Perché nei film nessuno fuma la sigaretta elettronica?
Perché nei film nessuno fuma la sigaretta elettronica?

Breve relazione pseudo-scientifica
Nel corso della storia del cinema abbiamo visto personaggi fare praticamente tutto: inseguimenti impossibili, monologhi esistenziali sotto la pioggia, duelli all’ultimo sangue, telefonate drammatiche con campo-controcampo.
Ma c’è un mistero che la comunità scientifica internazionale continua a ignorare: nei film e nelle serie TV quasi nessuno fuma la sigaretta elettronica.

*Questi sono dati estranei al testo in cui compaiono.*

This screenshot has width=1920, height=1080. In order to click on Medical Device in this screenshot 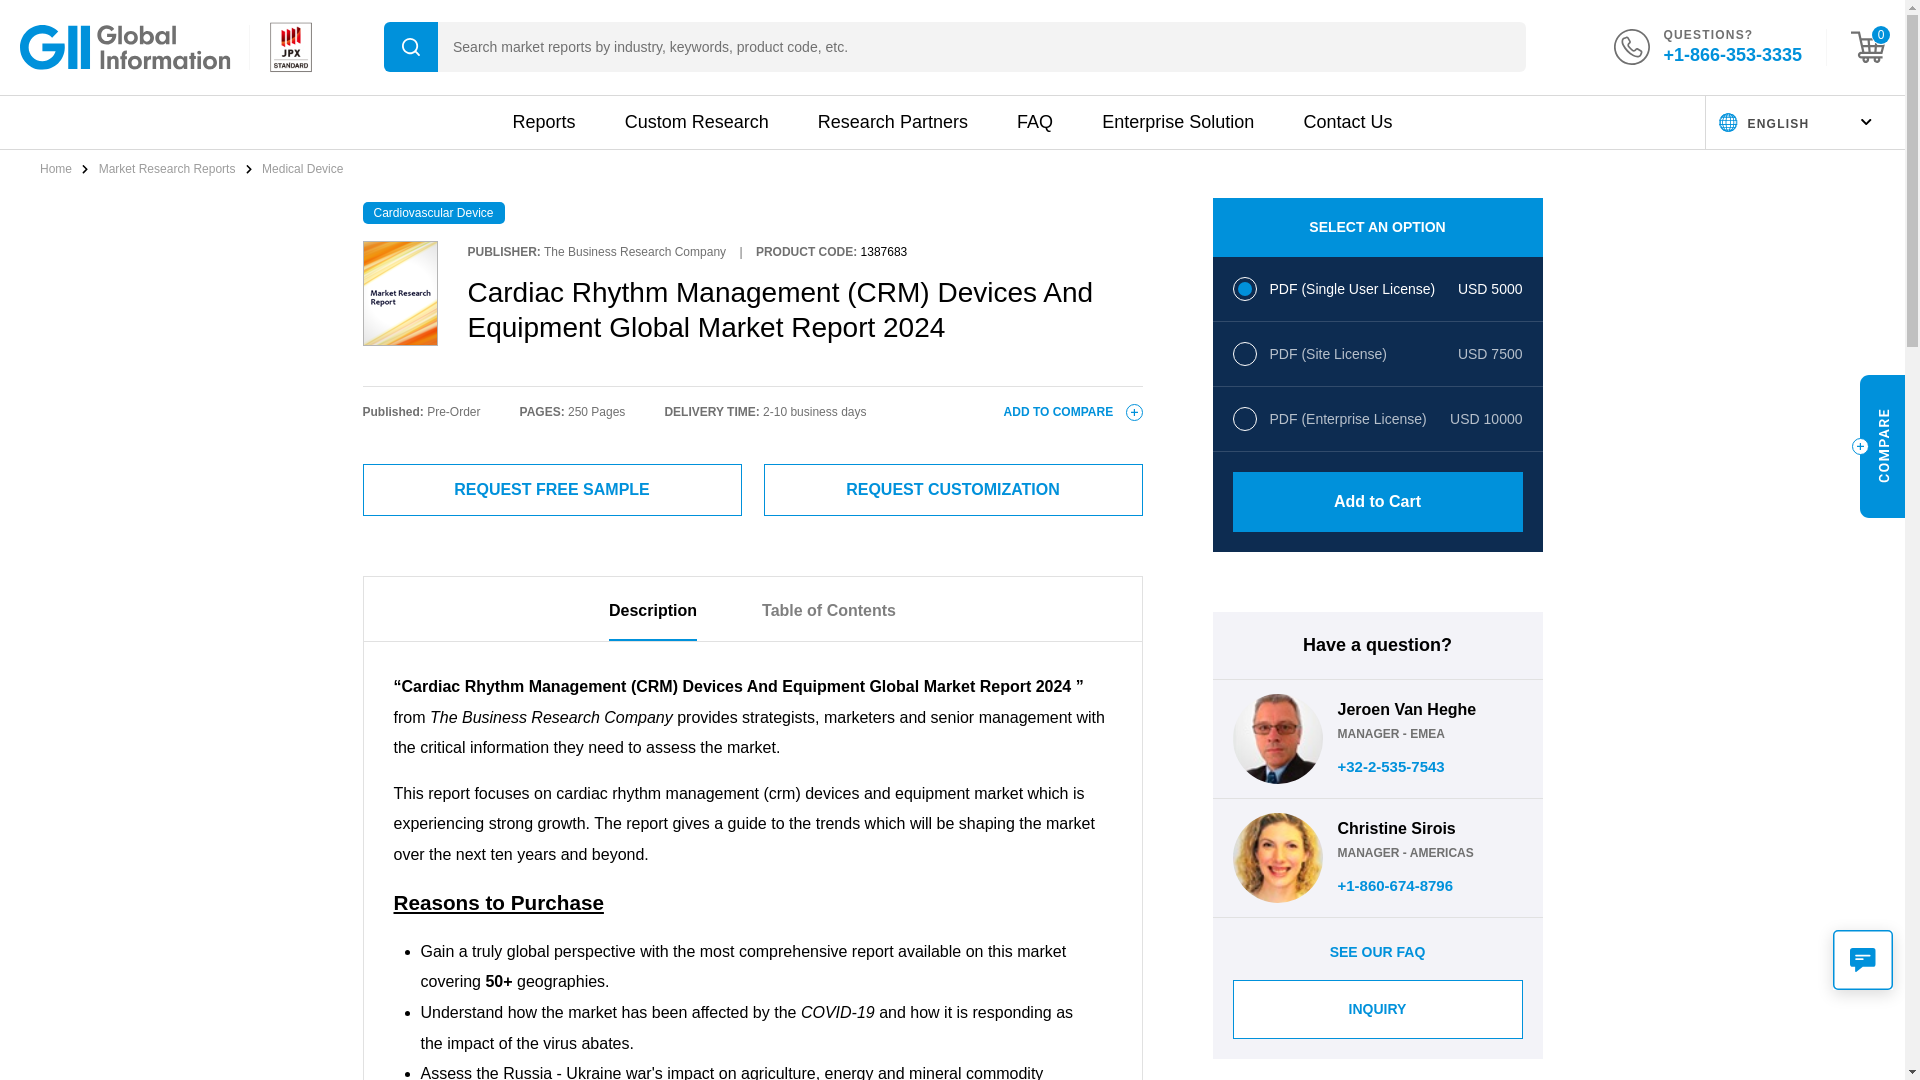, I will do `click(302, 169)`.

E questo è sorprendente, perché nella vita reale metà dei bar italiani sembra un laboratorio di chimica aromatica con gusti tipo mango glaciale, biscotto al burro, pistacchio spirituale.
Il problema estetico
Nel cinema classico fumare aveva una sua dignità scenica.
Pensiamo a Humphrey Bogart in Casablanca: sigaretta accesa, sguardo malinconico, fumo che sale lentamente nella luce della lampada.
Oppure Clint Eastwood nei western: sigaro in bocca, silenzio, tensione.
La sigaretta elettronica invece produce una scena leggermente diversa:
un uomo guarda nel vuoto… poi tira fuori una chiavetta USB luminosa fa una nuvoletta al gusto cheesecake tropicale e la scena drammatica diventa immediatamente una riunione di informatici.
Il problema narrativo
Immaginiamo alcune scene famose riscritte con la sigaretta elettronica.
Thriller psicologico
Il detective entra nella stanza buia, accende la luce, tira una boccata… e dice al sospettato:
“Confessa… sento odore di lampone ghiacciato.”
Oppure un film di mafia. Il boss guarda il traditore e dice:
“Ti avevo dato fiducia… e tu mi hai mentito.”
Silenzio.
Poi prende la sua sigaretta elettronica color turchese e produce una nuvola al gusto bubble gum.
La credibilità crolla immediatamente.
Il problema tecnologico
La sigaretta tradizionale ha tre stati semplici:
spenta
accesa
finita
La sigaretta elettronica invece introduce dinamiche narrative complicate:
batteria scarica
liquido finito
coil bruciata
caricatore dimenticato a casa
Immaginiamo una scena di tensione in un film d’azione.
Il protagonista è nascosto dietro un muro, il killer si avvicina.
Lui vuole fare una boccata per calmarsi… ma compare la scritta lampeggiante:
“LOW BATTERY.”
La suspense svanisce.
Il problema simbolico
Nel cinema la sigaretta era simbolo di molte cose:
ribellione
seduzione
stress
filosofia notturna
La sigaretta elettronica comunica invece messaggi più complessi:
gestione delle batterie
attenzione agli aromi
confronto tra modelli
Non è più un gesto esistenziale. È quasi un hobby tecnico.
Un detective con una sigaretta è misterioso. Un detective con una sigaretta elettronica sembra semplicemente qualcuno che sta aggiornando il firmware della malinconia.
E Hollywood, giustamente, non è ancora pronta per questo livello di realismo.